→ **EXERCISE REQUIREMENTS**
Find each line in the records that contains the string "settings" and copy those lines. Case counts.

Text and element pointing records
#####

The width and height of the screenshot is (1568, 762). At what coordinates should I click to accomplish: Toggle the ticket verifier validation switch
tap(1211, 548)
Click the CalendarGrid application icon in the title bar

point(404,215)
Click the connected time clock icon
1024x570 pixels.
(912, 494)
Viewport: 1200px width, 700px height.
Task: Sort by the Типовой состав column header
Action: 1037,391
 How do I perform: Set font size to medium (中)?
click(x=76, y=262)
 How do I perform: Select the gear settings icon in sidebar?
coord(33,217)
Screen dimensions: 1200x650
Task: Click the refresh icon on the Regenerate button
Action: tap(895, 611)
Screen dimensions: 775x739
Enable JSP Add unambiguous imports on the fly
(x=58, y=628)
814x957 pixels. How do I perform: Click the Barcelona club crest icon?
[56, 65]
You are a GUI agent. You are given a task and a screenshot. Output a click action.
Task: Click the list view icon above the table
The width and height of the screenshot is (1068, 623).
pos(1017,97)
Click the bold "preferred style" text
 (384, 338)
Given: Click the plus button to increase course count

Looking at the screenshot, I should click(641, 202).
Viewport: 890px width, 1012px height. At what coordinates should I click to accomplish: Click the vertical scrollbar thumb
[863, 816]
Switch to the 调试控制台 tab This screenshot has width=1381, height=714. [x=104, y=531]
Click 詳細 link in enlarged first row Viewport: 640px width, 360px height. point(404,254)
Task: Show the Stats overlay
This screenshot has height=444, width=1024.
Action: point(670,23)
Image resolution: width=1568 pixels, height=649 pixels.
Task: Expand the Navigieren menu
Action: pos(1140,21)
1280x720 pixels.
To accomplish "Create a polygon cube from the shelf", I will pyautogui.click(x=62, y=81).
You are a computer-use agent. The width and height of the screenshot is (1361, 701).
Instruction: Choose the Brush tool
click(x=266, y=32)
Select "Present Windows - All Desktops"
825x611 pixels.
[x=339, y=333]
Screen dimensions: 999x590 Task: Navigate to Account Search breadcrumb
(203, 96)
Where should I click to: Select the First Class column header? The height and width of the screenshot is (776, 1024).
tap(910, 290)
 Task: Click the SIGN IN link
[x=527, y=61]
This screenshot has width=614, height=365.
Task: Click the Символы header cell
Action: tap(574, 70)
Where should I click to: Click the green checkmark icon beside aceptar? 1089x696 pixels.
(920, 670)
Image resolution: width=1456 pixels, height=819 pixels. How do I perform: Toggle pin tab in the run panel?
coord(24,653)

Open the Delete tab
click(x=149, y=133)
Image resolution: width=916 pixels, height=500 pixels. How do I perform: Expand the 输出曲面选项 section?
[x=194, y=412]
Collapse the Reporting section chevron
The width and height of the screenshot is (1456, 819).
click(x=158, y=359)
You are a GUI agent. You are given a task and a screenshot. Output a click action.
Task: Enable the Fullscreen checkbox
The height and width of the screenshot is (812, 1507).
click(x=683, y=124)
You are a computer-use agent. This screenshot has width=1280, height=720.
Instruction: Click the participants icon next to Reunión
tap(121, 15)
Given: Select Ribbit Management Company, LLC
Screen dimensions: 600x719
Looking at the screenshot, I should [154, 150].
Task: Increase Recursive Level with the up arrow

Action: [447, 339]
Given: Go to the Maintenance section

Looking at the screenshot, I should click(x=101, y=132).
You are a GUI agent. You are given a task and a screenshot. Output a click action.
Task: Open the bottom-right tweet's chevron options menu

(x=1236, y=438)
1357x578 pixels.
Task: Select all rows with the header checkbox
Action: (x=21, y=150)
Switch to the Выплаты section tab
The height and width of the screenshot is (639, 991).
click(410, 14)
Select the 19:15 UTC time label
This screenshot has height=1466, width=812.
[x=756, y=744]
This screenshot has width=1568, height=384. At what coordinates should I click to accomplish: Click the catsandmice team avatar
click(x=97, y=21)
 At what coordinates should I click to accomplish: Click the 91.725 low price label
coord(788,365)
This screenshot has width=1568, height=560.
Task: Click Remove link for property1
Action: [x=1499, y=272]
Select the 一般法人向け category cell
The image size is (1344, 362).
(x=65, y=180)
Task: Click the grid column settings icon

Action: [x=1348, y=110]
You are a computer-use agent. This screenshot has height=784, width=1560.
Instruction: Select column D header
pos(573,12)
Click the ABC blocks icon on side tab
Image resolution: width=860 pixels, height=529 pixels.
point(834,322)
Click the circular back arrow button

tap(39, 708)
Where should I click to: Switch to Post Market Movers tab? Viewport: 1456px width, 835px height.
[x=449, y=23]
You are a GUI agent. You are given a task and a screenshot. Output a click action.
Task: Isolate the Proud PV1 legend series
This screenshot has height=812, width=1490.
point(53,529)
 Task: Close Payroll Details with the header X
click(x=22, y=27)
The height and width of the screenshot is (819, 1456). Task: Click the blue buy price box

#####

→ **RESPONSE TO THIS TASK**
 How do I perform: Select the gear settings icon in sidebar?
Task: Click the grid column settings icon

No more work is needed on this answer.